Step 205: scheduler module is obtained according to current business information of obtaining and default scheduling strategy and is called order.
In this step,, there is not logical communication link between the step that has mutually, and must carries out in a certain order between the step that has, therefore, carry out calculating according to certain sequence call data warehouse action statement of calling because data computation comprises a lot of steps.This calls order and sets in advance in scheduler module.Can preset a plurality of orders of calling in scheduler module, scheduler module can select to call accordingly order according to current business information of obtaining and default scheduling strategy.
Step 206: scheduler module is according to calling order to data warehouse platform invoke data warehouse action statement.
Step 207: the configuration information of data warehouse platform reading of data warehouse action statement correspondence from relational database.
In this step, the data warehouse platform is a Structured Query Language (SQL) (SQL) analytics engine, and it is used for that SQL statement is translated into distributed data extraction/distributed data handles, and carries out in distributed platform then, to reach the purpose of quick exploitation.The table of storing in the data warehouse platform is the catalogue of distributed platform, particularly, data warehouse platform default table is deposited the data warehouse catalogue that the path is positioned at the work at present catalogue, separate as file with table name, if there is partition table in work at present, then the subregion value is a sub-folder, can directly directly use this part data in other distributed data extraction/distributed data is handled.The data warehouse platform can carry out related with relational database.File or catalogue that the data warehouse action statement need be operated are mapped to the table name information stores in relational database, and the field information that the field in the file also is mapped to the table that will operate is stored in the relational database, and table name information that above-mentioned mapping obtains and field information are as the configuration information of this data warehouse action statement.When data warehouse receives when calling the order that the data warehouse action statement calculates, can resolve the order that receives, and from relational database, read the relevant configuration information of data warehouse action statement that is called, be translated into distributed data extraction/distributed data handling procedure according to this configuration information and carry out statistical computation.
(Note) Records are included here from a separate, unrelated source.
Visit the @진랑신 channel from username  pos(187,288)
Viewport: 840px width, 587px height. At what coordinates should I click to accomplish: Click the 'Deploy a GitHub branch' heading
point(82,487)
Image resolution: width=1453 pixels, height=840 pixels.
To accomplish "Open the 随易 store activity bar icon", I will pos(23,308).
Step 208: the data warehouse platform carries out computing according to calling order trigger data warehouse action statement to the data of distributed platform storage, generates result data and stores distributed platform into.
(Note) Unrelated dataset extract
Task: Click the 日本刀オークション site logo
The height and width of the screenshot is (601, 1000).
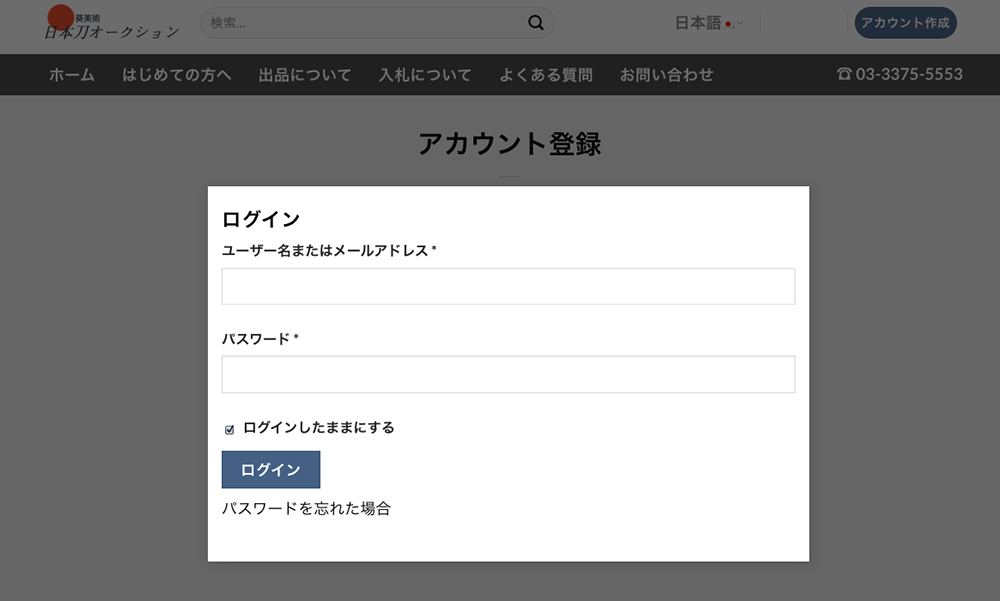Action: [112, 24]

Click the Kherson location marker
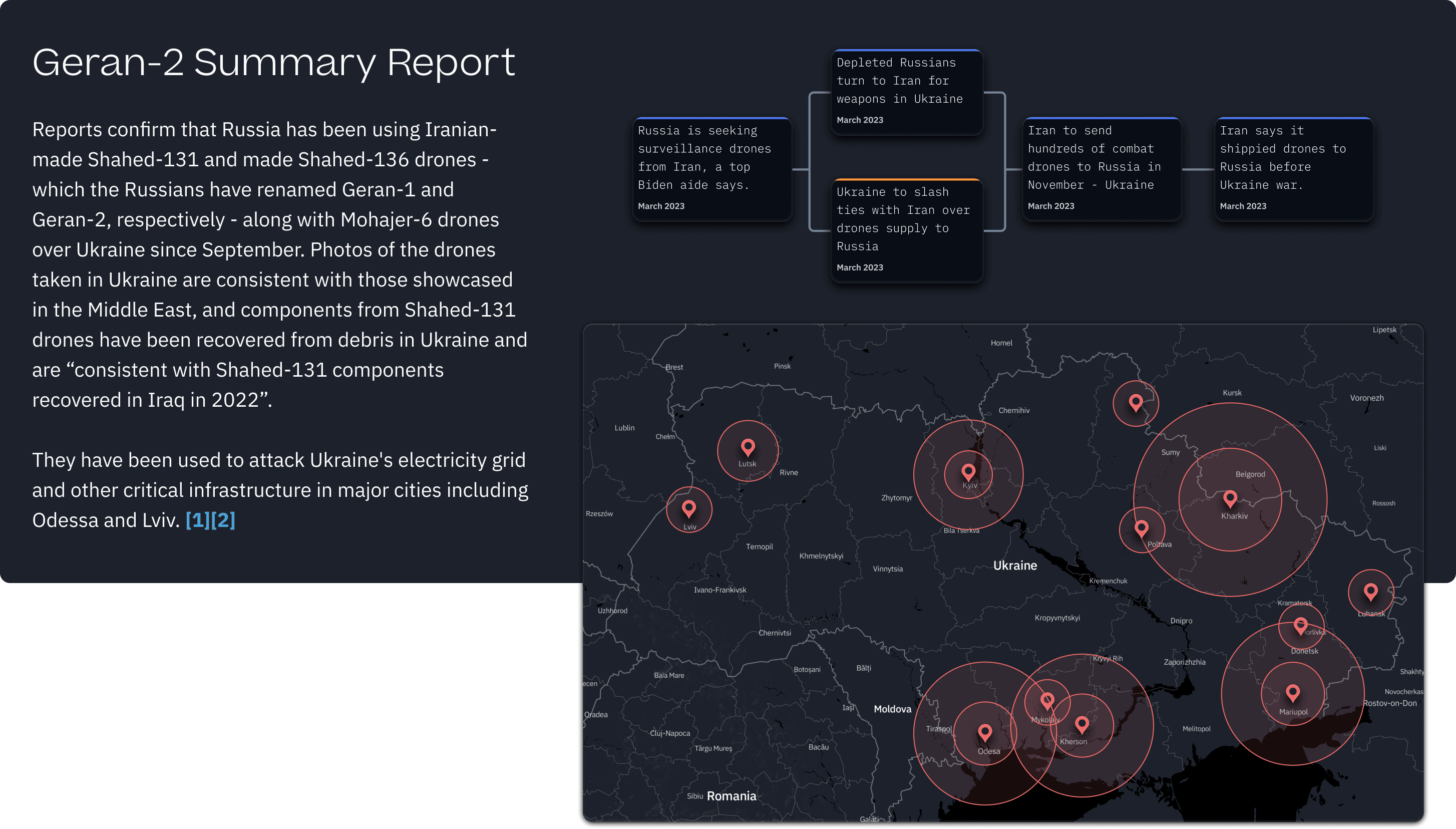pyautogui.click(x=1081, y=724)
Step 209: scheduler module control distributed platform imports relational database with result data.
In this step, particularly, calling module adopts and imports the result data that algorithm generates from the reading of data warehouse calculating of distributed platform the inside, this result data can be with the storage of the form of destination file, then calling module according to business demand with in a plurality of tables of data of The above results data importing in the relational database.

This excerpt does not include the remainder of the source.